The covid-19 pandemic has forced many Australians to re-think their career prospects and to find new ways of earning an income, one of which is having their own startups. As a result, thousands of new small businesses have opened up across the country as many Australians lose access to their traditional means of income and are forced to get creative.

Here are some tips to help entrepreneurs overcome some of the most common challenges startups face when trying to enable their business to become successful.

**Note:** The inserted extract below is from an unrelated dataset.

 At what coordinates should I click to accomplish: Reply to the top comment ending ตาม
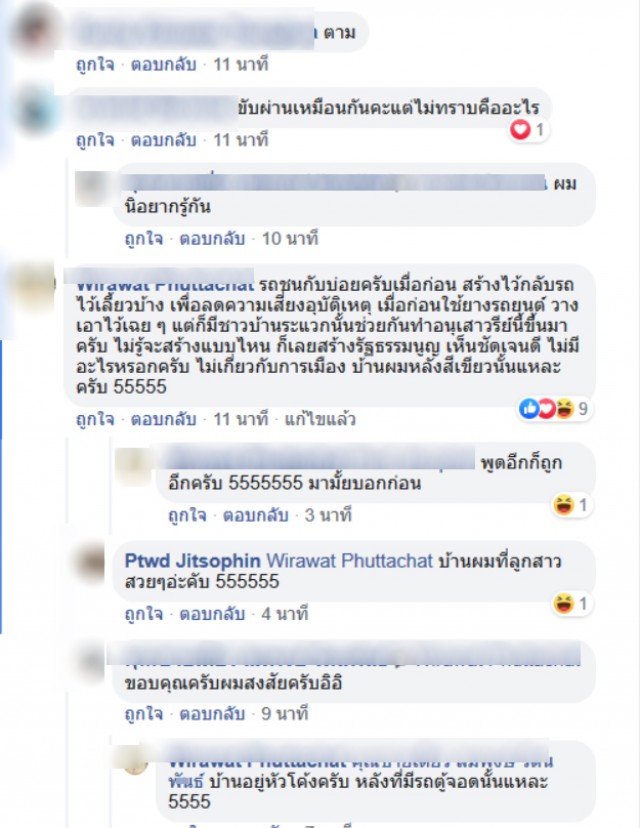pos(164,64)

Funding Their New Startups

Gaining access to finances to fund your new business venture can be extremely difficult. For example; you might think that you have the best new business idea in the world, but convincing skeptical, risk-averse banks can be extremely difficult, especially if you don’t have a proven, successful track record in business already, which is something the majority of start-ups by definition don’t have.

Avoid Tax Traps For Startups

For small businesses, the biggest tax-related problem is failing to distinguish the company’s money from the individual business owner’s money.

Small business owners often fall into the trap of taking money out of their company and failing to account for it properly as either salary or a dividend. In that case, the Australian Tax Office (ATO) can deem the amount taken out to be a loan and tax it as an unfranked dividend if the situation isn’t corrected either by repaying the outstanding amount or putting in place a complying loan agreement.

The same treatment can be applied where business owners use company assets at no cost, for instance a company-owned property or boat.

There are also many examples of people, especially in the sharing economy such as Uber drivers who argue they are not really in business at all but are undertaking a “hobby”. Working as an Uber driver is not a hobby; it’s a business.

The sharing economy – through sites like Uber, Airtasker, etc. – is causing a big increase in the number of small businesses as people move into offering services through sharing-economy facilitators.

Other major issues include:

  • “Cash-only” businesses failing to correctly record all turnover
  • Not realizing you need to register for GST (particularly common for taxi drivers and Uber drivers, because they need to register from the first dollar earned)
  • Not focusing on keeping records (for example, because you are too busy running the business) leading to missed BAS and tax return deadlines, missed tax payments, and poorly kept records

Managing Your Bookkeeping For Startups

Small businesses are often poor at keeping records, particularly micro businesses, leading to panic and stress around GST and income tax deadlines.

On top of this, small businesses often aren’t prepared to invest in bookkeeping, either by buying a suitable software package and doing it themselves or outsourcing to a third-party bookkeeper, which is often seen as an optional cost that can’t be indulged.

Controlling Your Cashflow

Maximizing cashflow is a persistent issue for small business. Not keeping on top of your bookkeeping can lead to failure to speedily collect cash from debtors and trouble with irate unpaid creditors.

Small business owners can seem to be constantly busy running their business without realizing they aren’t actually making any money, this is why so many small businesses fail.

Building an Online Presence

Building an online presence is a major ingredient needed to successfully run a SMB because it enables them to access new markets, at home and overseas.

Investing in a good website and an online presence including online sales can be vital to differentiate from the competition.

The abolition of the GST low-value threshold meaning imported goods are now liable to GST on low-value items of the type supplied by organizations like Amazon and other online retailers gives Australian businesses a renewed opportunity to grow.

Investing In Your Business So It Can Grow

Spending money to purchase productive assets (via the temporary full expensing tax break, for instance) is good business sense over the long term because it has the potential to lift productivity and hence profitability.

However, an initial unwillingness or inability to want to spend your money upfront can hold back a small business from unlocking that potential.

Similarly, keeping your own skills and those of your employees at the cutting edge will give your business an advantage and will flow through to greater profitability in the long term.

Not Seeking Financial Advice

Generally speaking, a lot of small businesses are prepared to pay their accountant to do their tax return and that’s it. They are often unwilling to pay for advice, which might improve their business over the long term.

A good accountant should be more than a number cruncher; they should be an adviser who can steer the business to sustainable growth.